Enfin ce n’est pas si simple. Auster a imaginé quatre vies possibles d’un même enfant. Quatre destins parallèles aux racines identiques que les circonstances, les rencontres façonneront à leur manière. Vies et œuvre d’un même gamin de Newark. Quatre histoires superposées, classées en quarts de chapitres qui se suivent. 2.1, 2.2, 2.3, 2.4 etc.

Le principe est simple.
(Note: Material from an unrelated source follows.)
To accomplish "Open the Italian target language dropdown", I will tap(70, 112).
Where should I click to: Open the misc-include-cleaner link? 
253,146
On avance d’une case avec un Ferguson, puis on recule de quelques cases dans la chronologie et on découvre un autre Ferguson à la même époque, gamin identique aux parents identiques, aux mêmes fréquentations au départ, qui petit à petit elles aussi commencent à suivre leurs propres itinéraires, à disparaitre ou à prendre de l’importance, suivant le Ferguson dont on parle.
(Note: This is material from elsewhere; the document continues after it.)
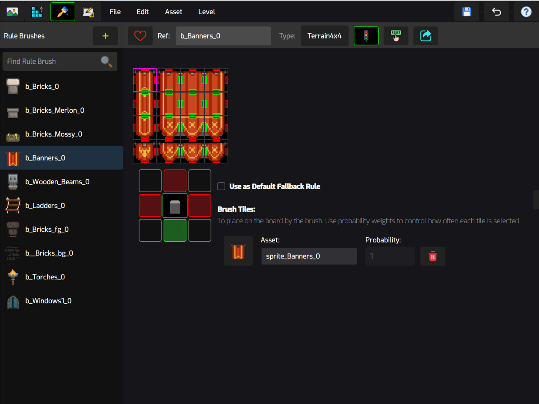539x404 pixels.
Task: Favorite the brush with heart icon
Action: pos(140,36)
C’est Arnaud Viviant qui en parlait l’autre jour au Masque et la plume et qui ayant adoré le roman disait malgré tout qu’il fallait le lire par tranches de 200 pages pour ne pas s’emmêler… Et c’est bien là le problème. Si j’ai bien lu les 500 premières pages lors d’un long trajet en avion, donc plutôt rapidement et confondant malgré tout les Ferguson de façon régulière, j’ai sur les 500 pages suivantes eu l’impression de m’enfoncer lentement dans des sables mouvants et de m’aventurer sur un chemin sans fin, par grand froid et de nuit. Je me suis ennuyé comme rarement entre la page 500 et la page 800, à peu près, ramant à contre-courant sur ce fleuve gigantesque au paysage monotone fait du récit d’années étudiantes ponctuées par un peu de sexe et d’histoire américaine, le tout illustré par une plongée très scolaire en littérature.

J’aime l’idée ambitieuse de ce roman, j’aime le dernier (unique..) retournement à la toute fin. J’aime certains personnages secondaires comme cette Amy aux quatre visages ou Rose la mère mais je l’avoue bien malgré moi, moi qui admire Auster par-dessus tous, je me foutais à la fin -quand j’aurais dû pleurer- du sort de ce pauvre Ferguson, quel que fût son numéro, alors que enfin j’entamais la dernière ligne droite de cette épreuve de lecture dont  l’évidente richesse s’était finalement perdue sous le poids de ce fleuve beaucoup trop long pour être navigué. Je suis à la fois navré, soulagé d’en avoir terminé et ravi de pouvoir enfin retrouver le plaisir simple de la lecture…

4 3 2 1, Paul Auster, éditions Actes Sud.